1 Reyes 19, 9a.11-16; Mateo 5, 27-32

Homilía

          Elías era un profeta poderoso en palabra y obra. Cuando tuvo la palabra de Dios, no dudó en abatir a los enemigos del Señor. En la primera lectura de la misa de hace unos días, le vimos masacrar con sus propias manos a los 450 sacerdotes de Baal. La reina Jezabel, que protegía a estos profetas de Baal, quería deshacerse de Elías. Así que Elías huyó. Después de unos días caminando por el desierto, estaba agotado y desanimado. No recibió más palabra de Dios. Se encontró débil y temeroso como todos los hombres. Simplemente recibió suficiente comida para continuar su viaje a Horeb. En realidad, en este viaje simbólico, Elías desandó el camino del Éxodo desde el encuentro de Moisés con Yahvé en el mismo monte Horeb.

          ¿Qué ocurre entonces? Primero hay un huracán tan violento que parte las montañas y quiebra las rocas, luego un terremoto, después fuego. Pero Dios no estaba en ninguno de estos signos, que correspondían a lo que Elías había sido hasta entonces. Dios no está en la violencia. Y entonces se produjo «el murmullo de una suave brisa»; y Dios estaba en esa suave brisa. Y Elías entabló un diálogo con Dios: y fue transformado por este encuentro.

          Cuando Dios le pregunta: «¿Qué haces aquí, Elías?», él proclama su celoso ardor por el Señor, afirmando ser el único profeta que ha permanecido fiel. Dios ni siquiera responde a esta arrogante afirmación. Simplemente envía a Elías de vuelta a su misión con el pueblo. Pero esta misión durará poco tiempo, pues ya está llamado a consagrar a su sucesor, Eliseo.

          Es fácil ver en esta historia una descripción de cualquier auténtico viaje espiritual.
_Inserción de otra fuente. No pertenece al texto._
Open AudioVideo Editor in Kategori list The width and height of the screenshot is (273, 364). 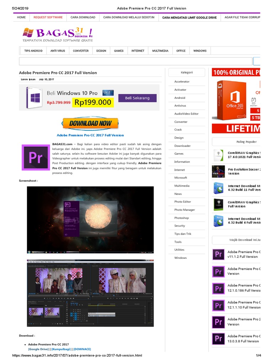(186, 114)
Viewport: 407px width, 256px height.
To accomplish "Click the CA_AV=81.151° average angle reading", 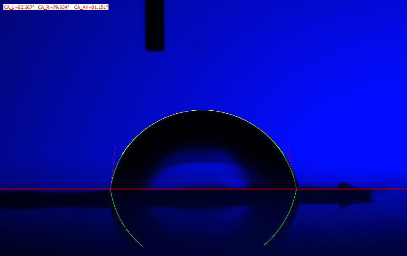I will [91, 7].
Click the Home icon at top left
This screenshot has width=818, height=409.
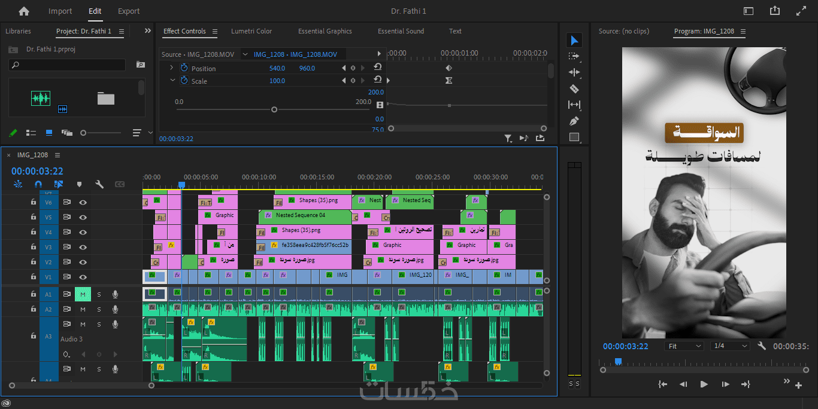click(x=24, y=11)
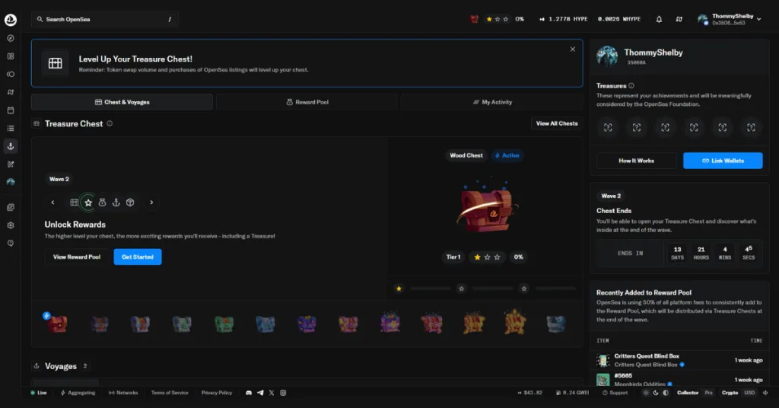Click the swap arrows icon in the top bar
Screen dimensions: 779x408
679,19
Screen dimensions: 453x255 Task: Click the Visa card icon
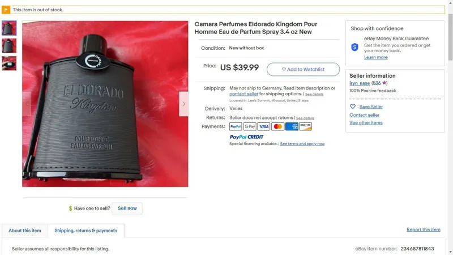click(263, 126)
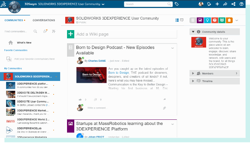Open the 3DEXPERIENCE compass

pyautogui.click(x=14, y=7)
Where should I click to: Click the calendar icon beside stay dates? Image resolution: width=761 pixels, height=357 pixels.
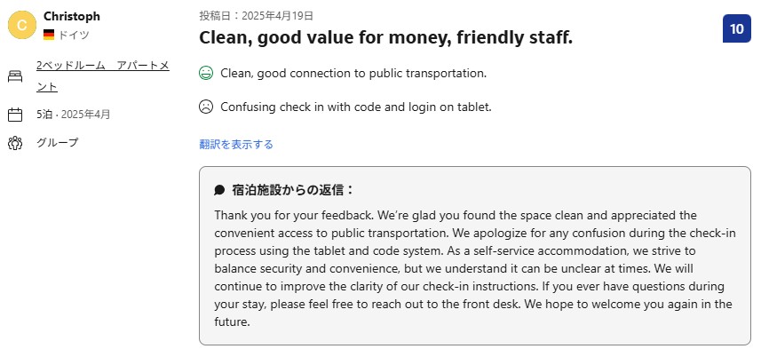tap(15, 115)
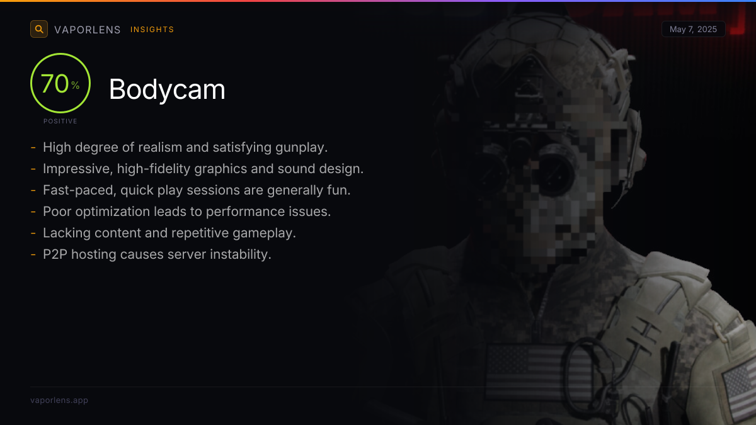Select the high-fidelity graphics and sound point
Viewport: 756px width, 425px height.
point(203,169)
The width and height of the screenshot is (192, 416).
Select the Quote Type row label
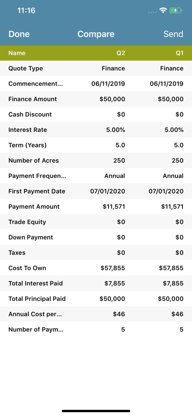click(26, 69)
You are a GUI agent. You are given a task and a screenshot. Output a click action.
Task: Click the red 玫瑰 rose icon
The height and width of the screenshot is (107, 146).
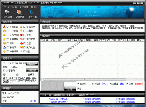point(21,35)
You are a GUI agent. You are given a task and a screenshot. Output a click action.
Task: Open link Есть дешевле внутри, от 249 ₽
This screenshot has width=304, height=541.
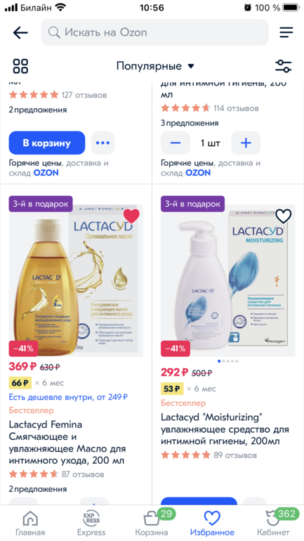[x=68, y=397]
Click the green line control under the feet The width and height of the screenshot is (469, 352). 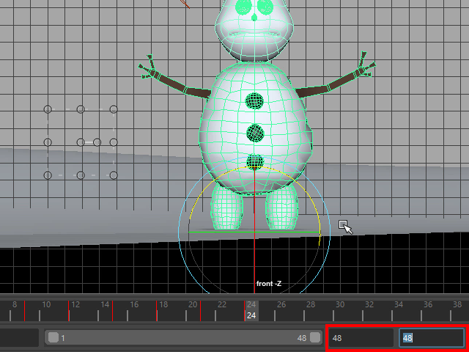coord(220,232)
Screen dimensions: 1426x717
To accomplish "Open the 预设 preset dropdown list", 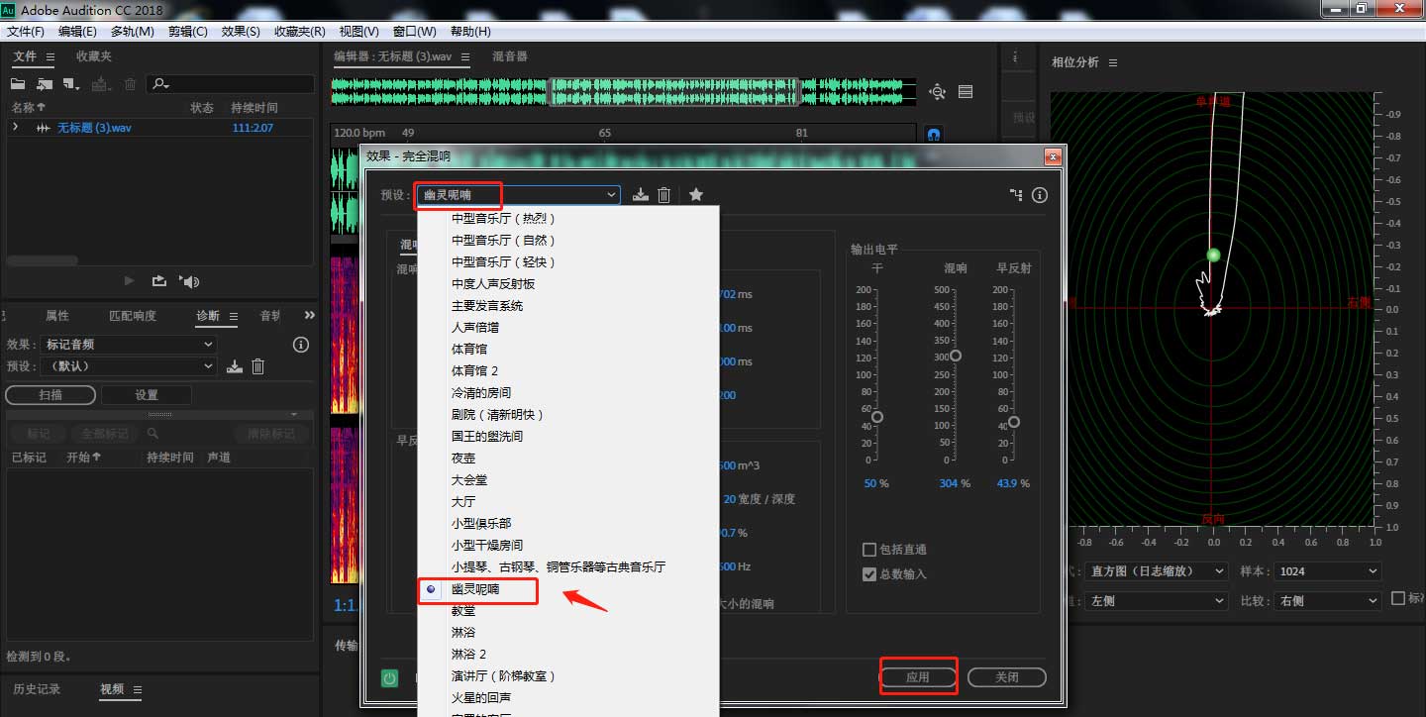I will click(611, 195).
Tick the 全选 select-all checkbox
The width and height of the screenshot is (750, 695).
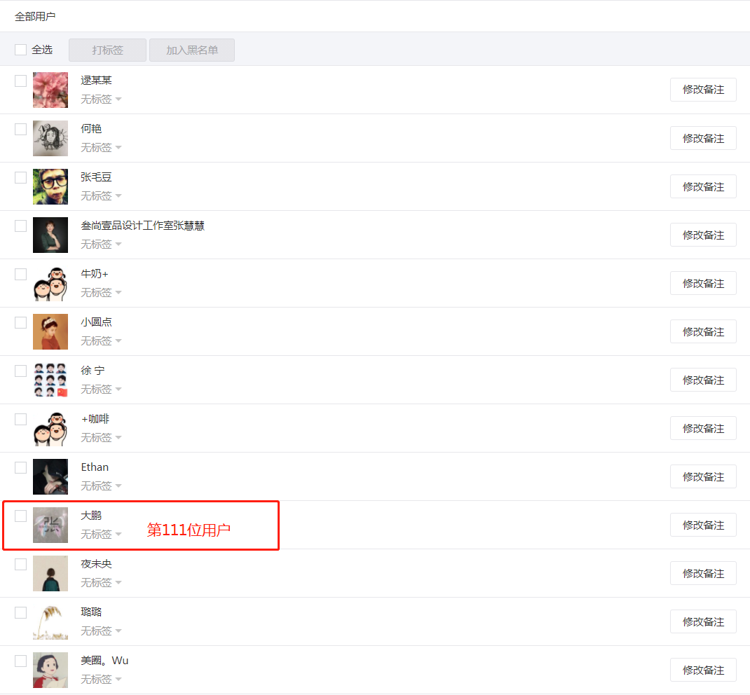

Un paso de la violencia a la ternura, de la confianza en uno mismo al miedo y la humildad, y al descubrimiento gradual de la primacía de la misión sobre quien está al servicio de esa misión y sobre quien está llamado a desaparecer para dejar sitio a otro. La misma enseñanza que daría más tarde Juan el Bautista.

          Todos estamos llamados a partir de nuevo hacia el Horeb, el monte del Señor, lejos de todos los vientos violentos y terremotos que agitan nuestros corazones, para encontrarnos con Dios en el susurro de una suave brisa y oír repetir allí nuestro nombre y nuestra misión, una misión que es más grande que nosotros mismos y de la que no somos más que los humildes y fugaces servidores.